▶ _所给摘录_
━━━━━━━━━━

1.3.7.4 详细表达式语法
随着表达式变得越来越复杂,紧凑格式的正则表达式可能会变成障碍。随着表达式中组数的增加,需要做更多的工作来明确为什么需要各个元素,以及表达式的各部分究竟如何交互。使用命名组可以帮助缓解这些问题,不过更好的解决方案是使用详细模式(verbose mode)表达式,它允许在模式中嵌入注释和额外的空白符。可以用一个验证email地址的模式来展示详细模式会让正则表达式的处理更加容易。第一个版本会识别以3个顶级域名之一结尾的地址:.com, .org, .edu。
import re
address = re.compile('[\w\d.+-]+@([\w\d.]+\.)+(com|org|edu)')
candidates = [
u'first.last@example.com',
u'first.last+category@gmail.com',
u'valid-address@mail.example.com',
u'not-valid@example.foo',
]
for candidate in candidates:
match = address.search(candidate)
print('{:<30} {}'.format(
candidate,'Matches' if match else 'No match'))
这个表达式已经狠复杂了,其中有多个字符类,组和重复表达式。
运行结果:
first.last@example.com Matches
first.last+category@gmail.com Matches
valid-address@mail.example.com Matches
not-valid@example.foo No match
将这个表达式转换为一种更详细的格式,使它更容易扩展。
import re
address = re.compile(
'''
[\w\d.+-]+ # Username
@
([\w\d.]+\.)+ # Domain name prefix
(com|org|edu) # TODO:support more top-level domains
''',
re.VERBOSE)
candidates = [
u'first.last@example.com',
u'first.last+category@gmail.com',
u'valid-address@mail.example.com',
u'not-valid@example.foo',
]
for candidate in candidates:
match = address.search(candidate)

━━━━━━━━━━

▶ _任务要求_
**a)** 根据上面的摘录,为什么说详细模式表达式是比紧凑格式更好的解决方案?用一到三句话回答。
**b)** 对照上面的摘录,判断下列说法是否相符,每项回答"是"或"否",并原样引用摘录中起决定作用的文字:(i) 第一个版本只识别以 .com、.org、.edu 结尾的地址;(ii) not-valid@example.foo 能被第一个版本匹配;(iii) 摘录认为使用命名组是最好的解决方案。
**c)** 续写上面这段关于正则表达式详细模式的摘录,从它最后一行往下接着写。

▶ _记录信息_
━━━━━━━━━━

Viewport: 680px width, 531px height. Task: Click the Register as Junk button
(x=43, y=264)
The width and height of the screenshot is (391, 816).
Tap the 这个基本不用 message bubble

━━━━━━━━━━

▶ _任务结果_
**a)** 表达式越复杂、组数越多,紧凑格式就越需要额外工作来说明各个元素的用途以及各部分如何交互。详细模式允许在模式中嵌入注释和额外的空白符,因此能缓解这些问题。

**b)**
(i) 是。"第一个版本会识别以3个顶级域名之一结尾的地址:.com, .org, .edu"
(ii) 否。"not-valid@example.foo No match"
(iii) 否。"使用命名组可以帮助缓解这些问题,不过更好的解决方案是使用详细模式(verbose mode)表达式"

**c)**
print('{:<30} {}'.format(
candidate, 'Matches' if match else 'No match'
),
)
这个表达式会匹配同样的输入,但是采用这种扩展格式更易读。注释也有助于识别模式的不同部分,从而能扩展以匹配更多输入。
运行结果:
first.last@example.com Matches
first.last+category@gmail.com Matches
valid-address@mail.example.com Matches
not-valid@example.foo No match
这个扩展的版本会解析包含一个人名和email地址的输入(可能在email首部出现)。名字在前,后面是email地址,并用尖括号(<>)包围。
import re
address = re.compile(
'''
# A name is made up of letters,and may include "."
# for title abbreviations and middle initials.
((?P<name>
([\w.,]+\s+)*[\w.,]+)
\s*
# Email addresses are wrapped in angle
# brackets <>,but only if a name is
# found,so keep the start bracket in this
# group.
<
)? # The entire name is optional.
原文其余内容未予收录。